Figure 3.

Inhibition of high mobility group box protein 1 (HMGB1) or caspase‐1 activity prevents visfatin‐induced disruption of junction proteins in mouse vascular endothelial cells (MVECs). MVECs were stimulated with or without visfatin (Visf, 4 μg/ml) for 24 hrs in the presence of PBS (Vehl: vehicle), HMGB1 inhibitor glycyrrhizin (GLY, 130 μmol/l) or caspase‐1 inhibitor Z‐WEHD‐fluoromethyl ketone (FMK) (WEHD, 0.2 μg/ml). (A) Immunofluorescence stainings were performed with Alexa555‐conjugated antibodies against ZO‐1, ZO‐2, occludin or VE‐Cadherin (VE‐Cad) for determination of the expression of these junction proteins.

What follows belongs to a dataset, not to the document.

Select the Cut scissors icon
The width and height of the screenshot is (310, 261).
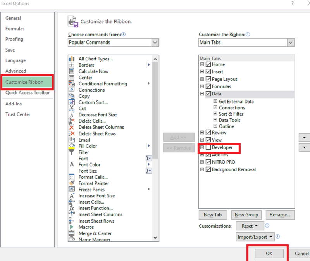pyautogui.click(x=72, y=109)
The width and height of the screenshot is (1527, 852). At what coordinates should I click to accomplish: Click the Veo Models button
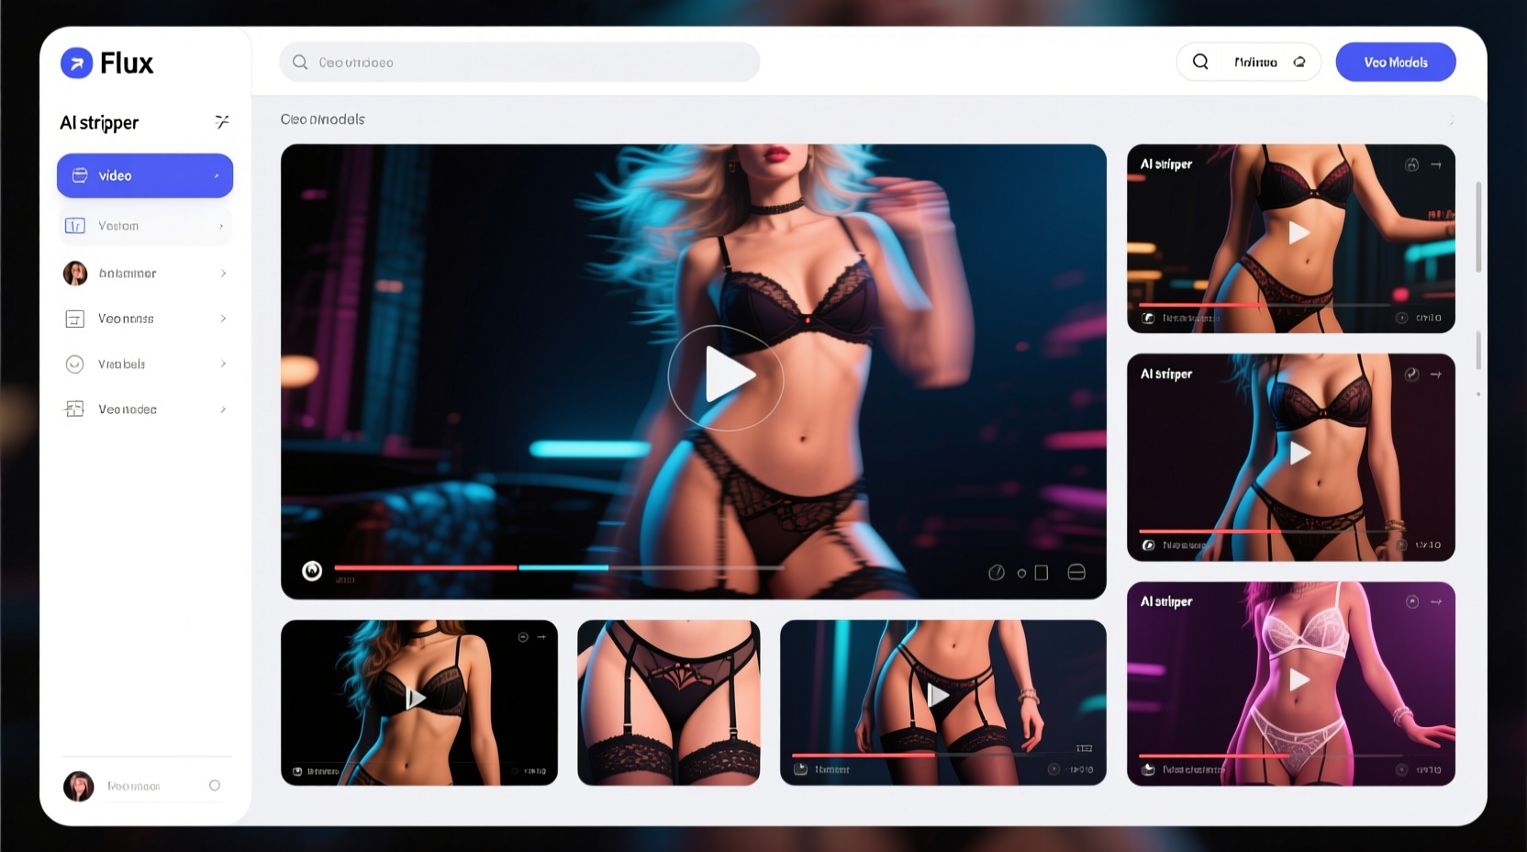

Representative images show the cell membrane of fluorescence of ZO‐1, ZO‐2, occludin or VE‐Cadherin (red) are representative of at least three independent experiments. (B–F) Representative Western blot gel document and summarized data showing the protein expression of ZO‐1, ZO‐2, occludin, VE‐Cadherin and β‐actin expression in the microsomes of MVECs (n = 4–5). *P < 0.05 versus Vehl Ctrl; ^# P < 0.05 versus Visf alone.